_Required work_:
From the line containing "Enable Show output parameter name" to the end of the records below, output each line exactly; include both ends and nothing else.

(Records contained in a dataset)

* * *

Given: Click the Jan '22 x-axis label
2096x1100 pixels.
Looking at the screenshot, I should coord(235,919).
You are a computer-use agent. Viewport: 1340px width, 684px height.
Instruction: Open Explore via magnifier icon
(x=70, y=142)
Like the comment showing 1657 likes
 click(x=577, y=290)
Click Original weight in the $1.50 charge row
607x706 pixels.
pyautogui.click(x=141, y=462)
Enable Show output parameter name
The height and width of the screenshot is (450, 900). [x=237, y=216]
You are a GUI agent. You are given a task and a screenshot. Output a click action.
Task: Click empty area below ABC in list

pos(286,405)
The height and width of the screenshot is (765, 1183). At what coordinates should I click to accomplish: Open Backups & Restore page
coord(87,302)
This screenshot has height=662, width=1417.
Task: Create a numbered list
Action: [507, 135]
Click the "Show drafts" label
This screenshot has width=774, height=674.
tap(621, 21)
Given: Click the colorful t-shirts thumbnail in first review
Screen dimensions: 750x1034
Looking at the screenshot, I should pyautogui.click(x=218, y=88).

* * *

_Expected answer_:
Enable Show output parameter name
The height and width of the screenshot is (450, 900). [x=237, y=216]
You are a GUI agent. You are given a task and a screenshot. Output a click action.
Task: Click empty area below ABC in list

pos(286,405)
The height and width of the screenshot is (765, 1183). At what coordinates should I click to accomplish: Open Backups & Restore page
coord(87,302)
This screenshot has height=662, width=1417.
Task: Create a numbered list
Action: [507, 135]
Click the "Show drafts" label
This screenshot has width=774, height=674.
tap(621, 21)
Given: Click the colorful t-shirts thumbnail in first review
Screen dimensions: 750x1034
Looking at the screenshot, I should pyautogui.click(x=218, y=88).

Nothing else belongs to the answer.